::: Text segment

Robbins didn’t put up a fight when he was found at the residence, some 60 miles outside of Cook County where he was released, last week. “He was in the living room or kitchen area watching TV, taken by total surprise,” said Frank Bilecki, spokesperson for the Cook County Sheriff’s Office.

The 44-year-old wore a disguise when outside, rocking a curly wig as he carried groceries into the house, footage of which was caught on surveillance.

Officials transported Robbins from an Indiana prison where he is serving time for murder, to Chicago, to face separate charges. The charges were dropped, and he was allowed to leave. Cook County police held back on informing the public so that Robbins wouldn’t find out that they knew of the mix-up. Given the blunder, Cook County Sheriff Tom Dart took partial responsibility for what happened.

“We’re not ducking the fact we dropped the ball. We made mistakes,” Dart said. “The public deserves much more. We’re going to find out what went wrong here.”

Dart went on to blame a  “a very archaic system” for not providing the proper paperwork that would’ve instructed that Robbins be returned back to prison in Indiana.

This isn’t the first time an inmate has been let go by mistake in Chicago.

An inmate serving time for manslaughter in Mississippi was transferred to the Windy City in 2009, and let go after charges filed against him for not registering as a s-x offender, were dropped. He turned himself in days later.

Unlike the offender a few years ago, Robbins didn’t appear to have been ready to give himself up, but he also wasn’t planning on running. An assistant public defender insists that Robbins was not attempting to flee, but officials in Indiana believe that he would have turned back to crime. “We are grateful that law enforcement caught him before he committed another crime,” said Indiana Department of Corrections spokesman, Doug Garrison.

In 2002, Robbins shot a man who intervened in an argument he was having with his wife. According to witnesses the victim told Robbins that he shouldn’t hit his spouse, prompting him to go to his car, get a gun, and shoot him in the chest.

::::::

What you need to do => Copy the stretch of the article from "Dart went on" through "prison in Indiana.", replacing "archaic" with "outdated".

::: Information shown

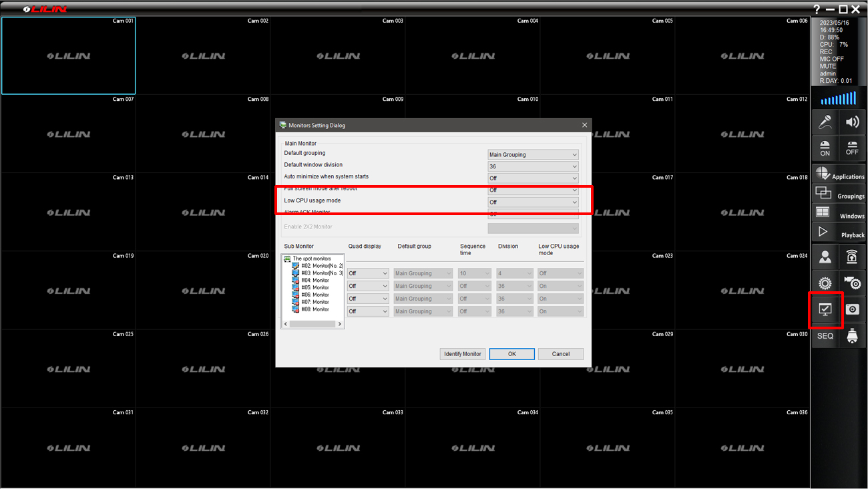Click the snapshot camera icon
The height and width of the screenshot is (489, 868).
click(852, 309)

::::::

Response to the task =>
Dart went on to blame a  “a very outdated system” for not providing the proper paperwork that would’ve instructed that Robbins be returned back to prison in Indiana.